(Data):

#####

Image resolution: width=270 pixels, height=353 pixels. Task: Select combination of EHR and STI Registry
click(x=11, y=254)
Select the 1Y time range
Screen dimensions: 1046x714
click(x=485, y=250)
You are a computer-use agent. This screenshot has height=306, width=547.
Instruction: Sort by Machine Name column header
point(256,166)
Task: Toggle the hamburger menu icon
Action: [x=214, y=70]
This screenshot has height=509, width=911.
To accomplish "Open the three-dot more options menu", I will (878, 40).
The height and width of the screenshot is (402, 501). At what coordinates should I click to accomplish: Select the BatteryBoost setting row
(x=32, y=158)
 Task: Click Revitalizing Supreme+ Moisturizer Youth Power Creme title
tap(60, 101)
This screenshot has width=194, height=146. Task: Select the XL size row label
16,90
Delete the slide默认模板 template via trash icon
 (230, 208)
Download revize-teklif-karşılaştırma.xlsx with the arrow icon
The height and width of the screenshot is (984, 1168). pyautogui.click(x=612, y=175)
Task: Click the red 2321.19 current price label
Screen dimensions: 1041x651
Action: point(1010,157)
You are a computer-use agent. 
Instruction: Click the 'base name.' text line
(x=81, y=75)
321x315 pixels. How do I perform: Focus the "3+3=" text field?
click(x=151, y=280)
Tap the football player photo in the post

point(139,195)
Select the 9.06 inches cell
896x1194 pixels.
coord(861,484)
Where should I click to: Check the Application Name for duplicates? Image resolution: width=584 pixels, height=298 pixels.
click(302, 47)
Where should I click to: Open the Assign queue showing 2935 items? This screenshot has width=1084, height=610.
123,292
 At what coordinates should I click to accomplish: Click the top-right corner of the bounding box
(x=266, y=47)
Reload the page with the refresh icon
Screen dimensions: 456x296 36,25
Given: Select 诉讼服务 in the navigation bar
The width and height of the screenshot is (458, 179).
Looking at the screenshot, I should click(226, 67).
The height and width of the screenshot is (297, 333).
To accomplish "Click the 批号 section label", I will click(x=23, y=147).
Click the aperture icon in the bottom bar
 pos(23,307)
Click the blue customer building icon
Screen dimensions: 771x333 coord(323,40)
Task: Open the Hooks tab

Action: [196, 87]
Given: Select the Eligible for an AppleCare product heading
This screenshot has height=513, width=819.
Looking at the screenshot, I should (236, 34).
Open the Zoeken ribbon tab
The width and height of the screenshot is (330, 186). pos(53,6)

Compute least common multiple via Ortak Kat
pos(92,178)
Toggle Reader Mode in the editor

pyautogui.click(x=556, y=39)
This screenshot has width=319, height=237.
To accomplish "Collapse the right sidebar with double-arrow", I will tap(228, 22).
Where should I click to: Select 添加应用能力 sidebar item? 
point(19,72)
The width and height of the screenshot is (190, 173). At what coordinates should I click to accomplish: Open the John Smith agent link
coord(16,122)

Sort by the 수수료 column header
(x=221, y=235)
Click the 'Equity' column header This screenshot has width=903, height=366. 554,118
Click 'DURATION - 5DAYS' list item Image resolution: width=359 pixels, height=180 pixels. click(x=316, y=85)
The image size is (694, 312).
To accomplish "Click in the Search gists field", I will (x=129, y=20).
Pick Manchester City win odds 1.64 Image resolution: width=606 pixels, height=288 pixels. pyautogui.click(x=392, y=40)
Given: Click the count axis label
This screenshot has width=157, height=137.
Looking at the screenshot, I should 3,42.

#####

(Work to complete): In this exercise, give every record above again exactly.

(Result of this task):
Image resolution: width=270 pixels, height=353 pixels. Task: Select combination of EHR and STI Registry
click(x=11, y=254)
Select the 1Y time range
Screen dimensions: 1046x714
click(x=485, y=250)
You are a computer-use agent. This screenshot has height=306, width=547.
Instruction: Sort by Machine Name column header
point(256,166)
Task: Toggle the hamburger menu icon
Action: [x=214, y=70]
This screenshot has height=509, width=911.
To accomplish "Open the three-dot more options menu", I will (878, 40).
The height and width of the screenshot is (402, 501). At what coordinates should I click to accomplish: Select the BatteryBoost setting row
(x=32, y=158)
 Task: Click Revitalizing Supreme+ Moisturizer Youth Power Creme title
tap(60, 101)
This screenshot has width=194, height=146. Task: Select the XL size row label
16,90
Delete the slide默认模板 template via trash icon
 (230, 208)
Download revize-teklif-karşılaştırma.xlsx with the arrow icon
The height and width of the screenshot is (984, 1168). pyautogui.click(x=612, y=175)
Task: Click the red 2321.19 current price label
Screen dimensions: 1041x651
Action: point(1010,157)
You are a computer-use agent. 
Instruction: Click the 'base name.' text line
(x=81, y=75)
321x315 pixels. How do I perform: Focus the "3+3=" text field?
click(x=151, y=280)
Tap the football player photo in the post

point(139,195)
Select the 9.06 inches cell
896x1194 pixels.
coord(861,484)
Where should I click to: Check the Application Name for duplicates? Image resolution: width=584 pixels, height=298 pixels.
click(302, 47)
Where should I click to: Open the Assign queue showing 2935 items? This screenshot has width=1084, height=610.
123,292
 At what coordinates should I click to accomplish: Click the top-right corner of the bounding box
(x=266, y=47)
Reload the page with the refresh icon
Screen dimensions: 456x296 36,25
Given: Select 诉讼服务 in the navigation bar
The width and height of the screenshot is (458, 179).
Looking at the screenshot, I should click(226, 67).
The height and width of the screenshot is (297, 333).
To accomplish "Click the 批号 section label", I will click(x=23, y=147).
Click the aperture icon in the bottom bar
 pos(23,307)
Click the blue customer building icon
Screen dimensions: 771x333 coord(323,40)
Task: Open the Hooks tab

Action: [196, 87]
Given: Select the Eligible for an AppleCare product heading
This screenshot has height=513, width=819.
Looking at the screenshot, I should (236, 34).
Open the Zoeken ribbon tab
The width and height of the screenshot is (330, 186). pos(53,6)

Compute least common multiple via Ortak Kat
pos(92,178)
Toggle Reader Mode in the editor

pyautogui.click(x=556, y=39)
This screenshot has width=319, height=237.
To accomplish "Collapse the right sidebar with double-arrow", I will tap(228, 22).
Where should I click to: Select 添加应用能力 sidebar item? 
point(19,72)
The width and height of the screenshot is (190, 173). At what coordinates should I click to accomplish: Open the John Smith agent link
coord(16,122)

Sort by the 수수료 column header
(x=221, y=235)
Click the 'Equity' column header This screenshot has width=903, height=366. 554,118
Click 'DURATION - 5DAYS' list item Image resolution: width=359 pixels, height=180 pixels. click(x=316, y=85)
The image size is (694, 312).
To accomplish "Click in the Search gists field", I will (x=129, y=20).
Pick Manchester City win odds 1.64 Image resolution: width=606 pixels, height=288 pixels. pyautogui.click(x=392, y=40)
Given: Click the count axis label
This screenshot has width=157, height=137.
Looking at the screenshot, I should 3,42.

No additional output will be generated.